I’m torn about ditching my weekend training.  On one hand, I know I needed the rest.  I worked hard this week and through the weekend, on top of all the recent business travel.  I know the incremental gains made by training through the fatigue could have worn me down enough to be susceptible to illness considering all the dirty hands I shook (I set a world record for hand sanitizer used in a six-hour period), sweaty console controllers I held, and how much air travel I’ve done the past several weeks.  I feel like rest now will pay larger dividends later than trying to be a tri-zombie and cram in one or two more mindless workouts just because they’re on the schedule.  I also know that I’m not quite in the final critical three months stage just yet, and if ever there was a time to relax a bit, eat a bit more, enjoy a city I love just a bit longer and have a bit more fun, this was the moment. I just wished I had come to terms with that sooner, as in Saturday night when the streets were bustling with activity, rather than Sunday morning alone in my hotel room staring at my suitcase with the goggles and swim cap inside.

Will training a grand total of seven hours this week hurt me at Coeur d’Alene?  Maybe. How much?  I have no idea.  Do I care?  Kinda.  But right now I don’t regret it.  I made the choice.  I did what I had to do to listen to my body and my brain.  My heart didn’t object.  Everything said, “take it easy.”

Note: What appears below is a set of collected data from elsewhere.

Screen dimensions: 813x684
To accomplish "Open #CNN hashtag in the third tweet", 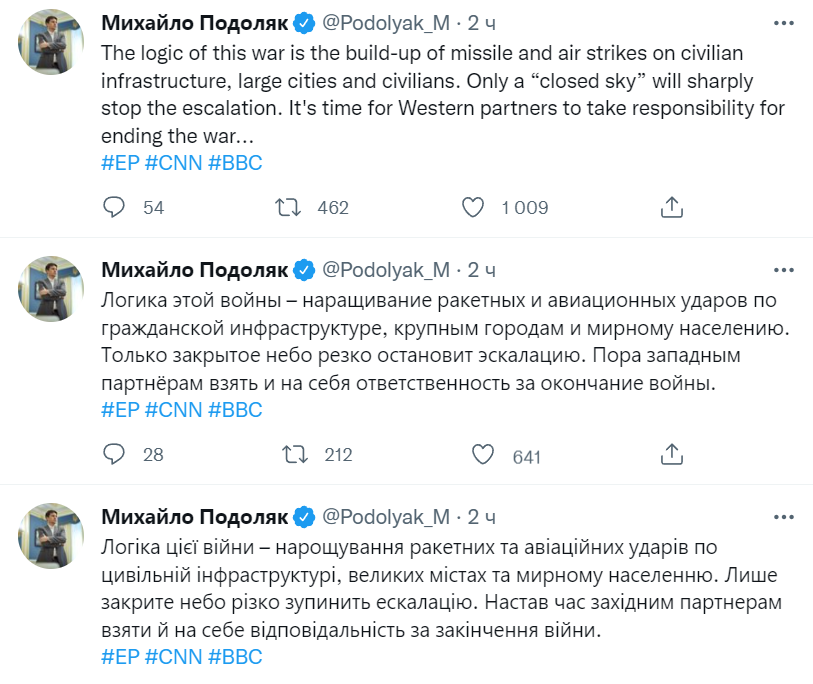I will click(x=173, y=656).
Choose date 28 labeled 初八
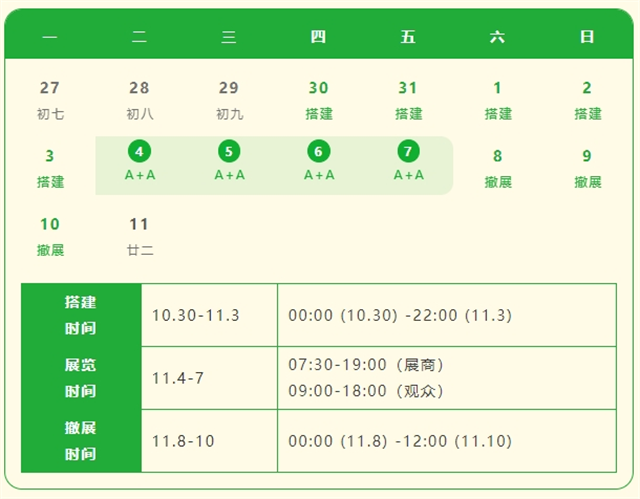The image size is (640, 499). pos(139,99)
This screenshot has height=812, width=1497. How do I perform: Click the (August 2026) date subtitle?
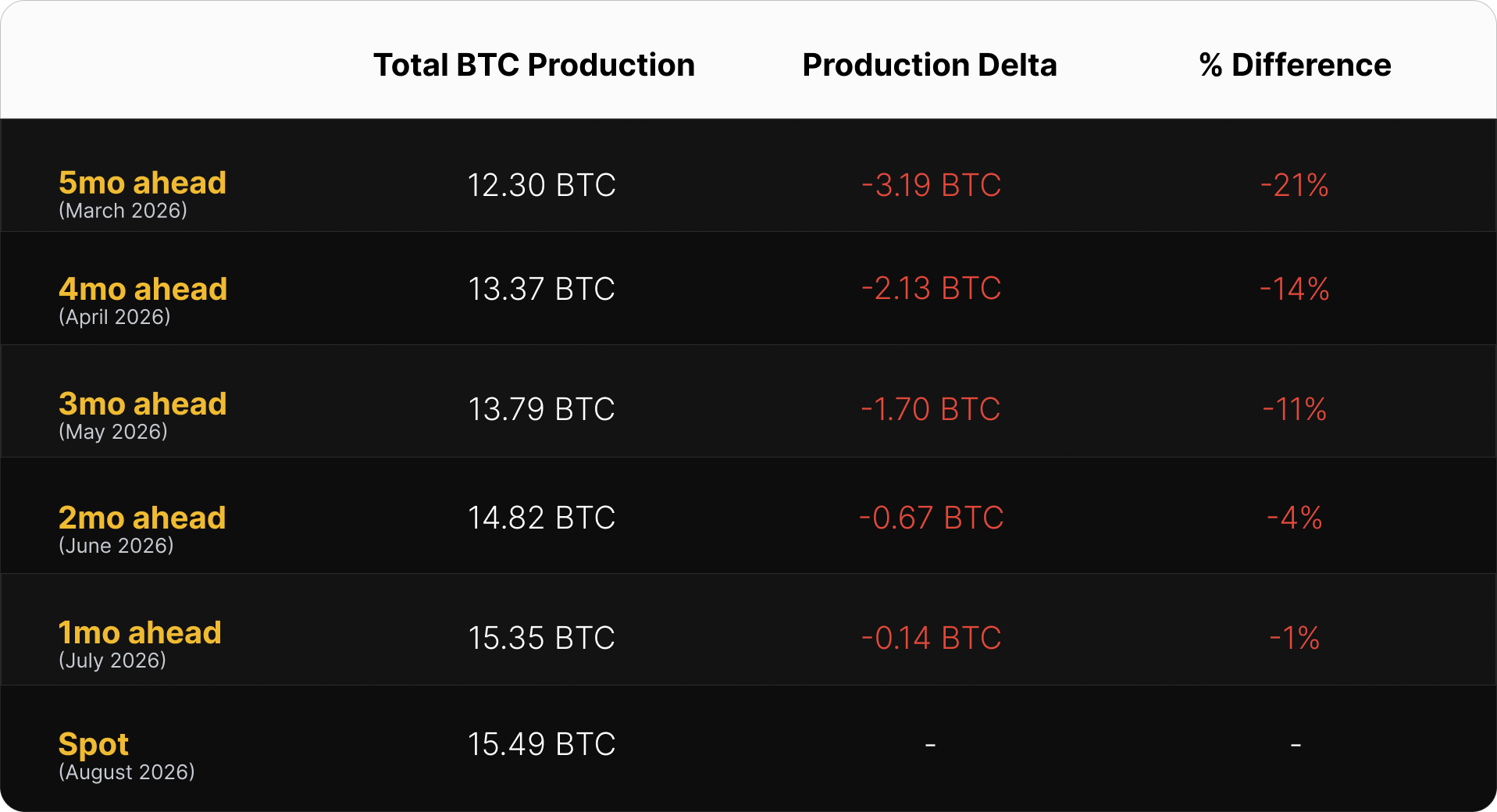pos(127,772)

Whether that’s experience or laziness talking, I’m not so sure yet. Though I can tell you that I’m ready to attack training as best I can in the coming days.  Maybe it’s guilty nervous energy.  However, I may ease back into it just a bit so it’s not such a shock to the system.  I’ve been in this place before, trying to overtrain to compensate for lack of activity (and stretching).  That’s how problems really start.

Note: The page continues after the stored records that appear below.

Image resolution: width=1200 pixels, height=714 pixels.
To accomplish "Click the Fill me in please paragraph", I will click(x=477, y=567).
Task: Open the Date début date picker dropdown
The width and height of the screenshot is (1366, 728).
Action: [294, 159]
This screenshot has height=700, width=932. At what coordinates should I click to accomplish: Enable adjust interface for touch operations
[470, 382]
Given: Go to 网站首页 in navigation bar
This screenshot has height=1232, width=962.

So while I’m eager to train hard, I know it can’t come all at once.  I’ll have to train smarter.

Maybe my Tri-Zombie days are finished.  Maybe I’m getting a little wiser, a little more relaxed  and gaining better perspective about this crazy sport.

Or maybe it’s time to just have a little more fun when I go on these trips.

Maybe falling off the wagon is a good thing.  After all, once you fall, you have to stop, dust yourself off, and take a look around before getting back on again.

100 days and counting.  Bye-bye triple-digits.

Dark Abyss Up Ahead

Another quickie post.  I'm in the pitch black of my bedroom before conking out for the night.  My laptop power is down to next to nothing. Sort of like me at the moment. My coach told me we're going to ramp up the training in the next few weeks.  I'm wondering where that extra time is going to come from.  I like my schedule the way it is at the moment, to be honest.  It fits in my life for the most part.  During the week it's, get up, train, go to work, train some more, come home, spend time with Steph, blog, prepare bag for next day, go to bed.  Rinse, wash (get the chlorine out), repeat.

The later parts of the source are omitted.